Data excerpts Start Marker
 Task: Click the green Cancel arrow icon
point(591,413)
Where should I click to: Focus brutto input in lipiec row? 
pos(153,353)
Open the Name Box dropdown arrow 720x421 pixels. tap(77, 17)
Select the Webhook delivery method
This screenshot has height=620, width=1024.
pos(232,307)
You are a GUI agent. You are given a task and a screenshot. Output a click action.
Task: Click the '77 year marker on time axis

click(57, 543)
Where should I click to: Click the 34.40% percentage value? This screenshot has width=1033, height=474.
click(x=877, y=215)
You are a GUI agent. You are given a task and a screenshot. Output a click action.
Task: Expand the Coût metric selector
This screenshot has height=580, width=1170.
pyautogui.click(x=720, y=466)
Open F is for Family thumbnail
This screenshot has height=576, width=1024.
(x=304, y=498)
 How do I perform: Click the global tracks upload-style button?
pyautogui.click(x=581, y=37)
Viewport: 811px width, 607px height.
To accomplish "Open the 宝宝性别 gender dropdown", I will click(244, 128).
Data excerpts End Marker
• [Required work]: The answer must consist of the lines from the one with "Where should I click to: Focus" through the final line of the entries above, exactly as they are, and nothing else.

• [Response to this exercise]:
Where should I click to: Focus brutto input in lipiec row? 
pos(153,353)
Open the Name Box dropdown arrow 720x421 pixels. tap(77, 17)
Select the Webhook delivery method
This screenshot has height=620, width=1024.
pos(232,307)
You are a GUI agent. You are given a task and a screenshot. Output a click action.
Task: Click the '77 year marker on time axis

click(57, 543)
Where should I click to: Click the 34.40% percentage value? This screenshot has width=1033, height=474.
click(x=877, y=215)
You are a GUI agent. You are given a task and a screenshot. Output a click action.
Task: Expand the Coût metric selector
This screenshot has height=580, width=1170.
pyautogui.click(x=720, y=466)
Open F is for Family thumbnail
This screenshot has height=576, width=1024.
(x=304, y=498)
 How do I perform: Click the global tracks upload-style button?
pyautogui.click(x=581, y=37)
Viewport: 811px width, 607px height.
To accomplish "Open the 宝宝性别 gender dropdown", I will click(244, 128).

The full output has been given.